# [THE TASK]
Using the passage on the Martian atmosphere, state whether each statement below agrees with it, answering yes or no and quoting the words that decide the case. 1. Mars lost its magnetosphere 4 billion years ago. 2. The lowest surface pressure on Mars occurs in the Hellas Planitia. 3. The scale height of the Martian atmosphere is lower than that of Earth's atmosphere.

# [PAGE TEXT]
◇ ◇ ◇

Mars lost its magnetosphere 4 billion years ago,[94] so the solar wind interacts directly with the Martian ionosphere, lowering the atmospheric density by stripping away atoms from the outer layer. Both Mars Global Surveyor and Mars Express have detected these ionised atmospheric particles trailing off into space behind Mars.[94][95] Compared to Earth, the atmosphere of Mars is quite rarefied. Atmospheric pressure on the surface ranges from a low of 30 Pa (0.030 kPa) on Olympus Mons to over 1,155 Pa (1.155 kPa) in the Hellas Planitia, with a mean pressure at the surface level of 600 Pa (0.60 kPa).[96] The surface pressure of Mars is equal to the pressure found 35 km[97] above the Earth's surface. This is less than 1% of the Earth's surface pressure (101.3 kPa). The scale height of the atmosphere is about 10.8 km,[98] which is higher than Earth's (6 km) because the surface gravity of Mars is only about 38% of Earth's, an effect offset by both the lower temperature and 50% higher average molecular weight of the atmosphere of Mars.

◇ ◇ ◇

# [DATASET]
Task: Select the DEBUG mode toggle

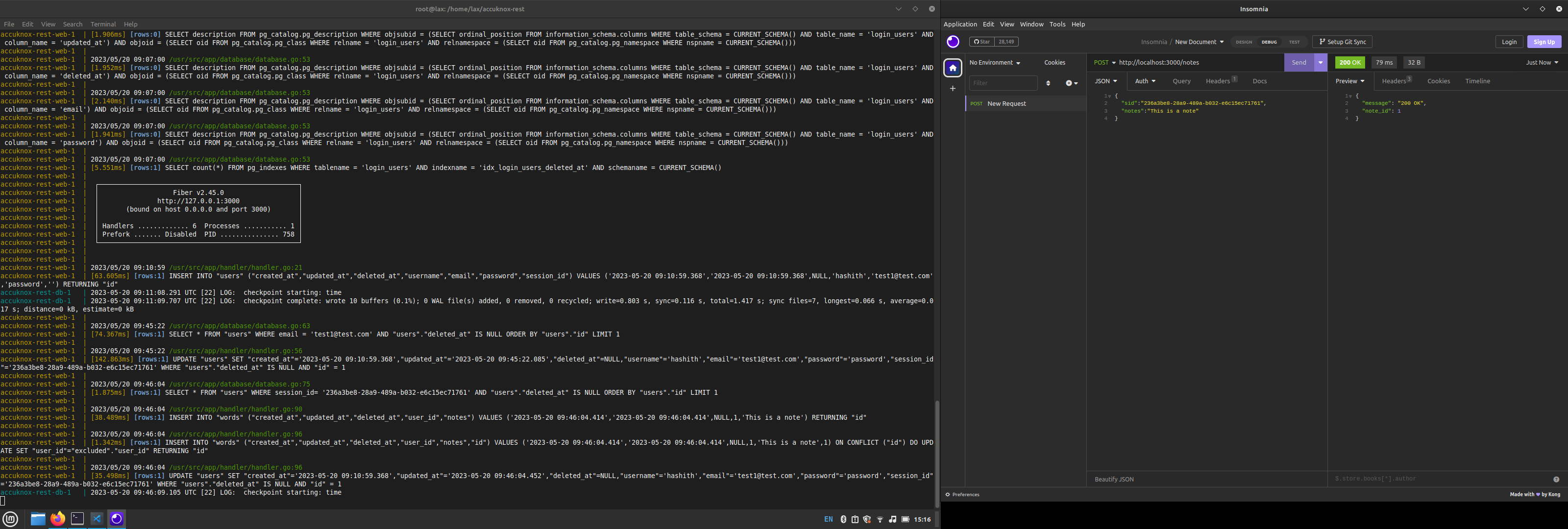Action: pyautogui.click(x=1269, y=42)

◇ ◇ ◇

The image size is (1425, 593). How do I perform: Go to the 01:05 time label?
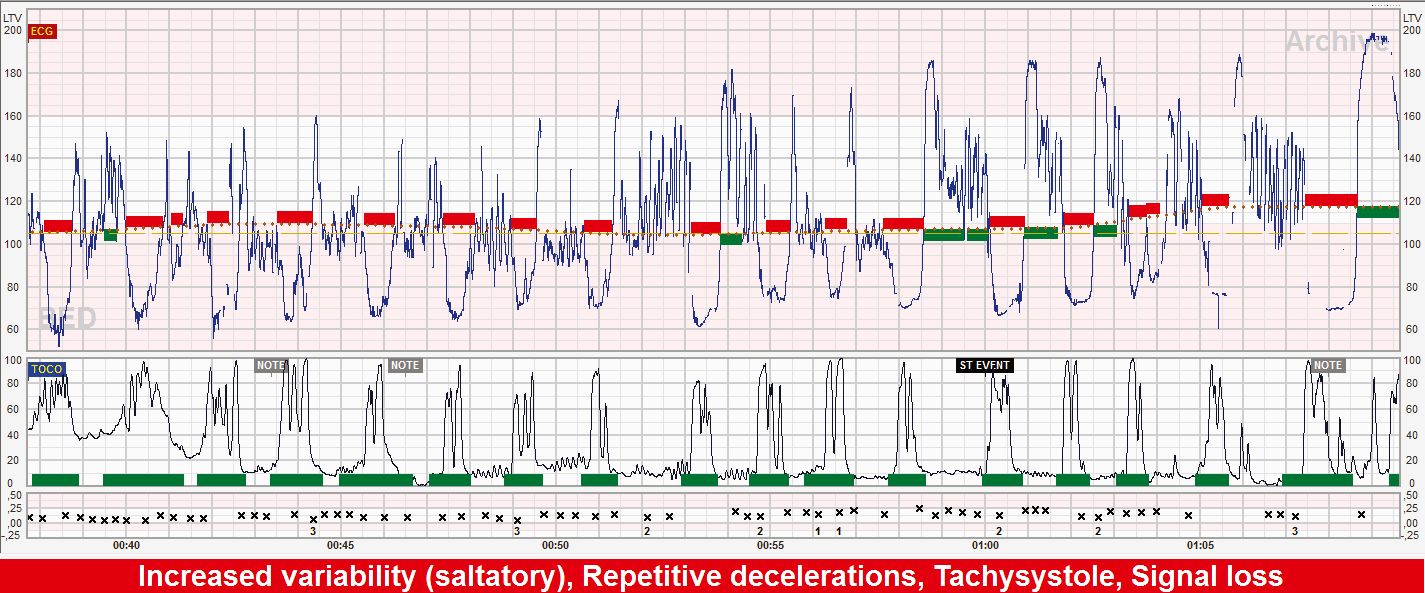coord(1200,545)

◇ ◇ ◇

# [RESPONSE TO THIS EXERCISE]
1. Yes: "Mars lost its magnetosphere 4 billion years ago"
2. No: "ranges from a low of 30 Pa (0.030 kPa) on Olympus Mons to over 1,155 Pa (1.155 kPa) in the Hellas Planitia"
3. No: "which is higher than Earth's (6 km)"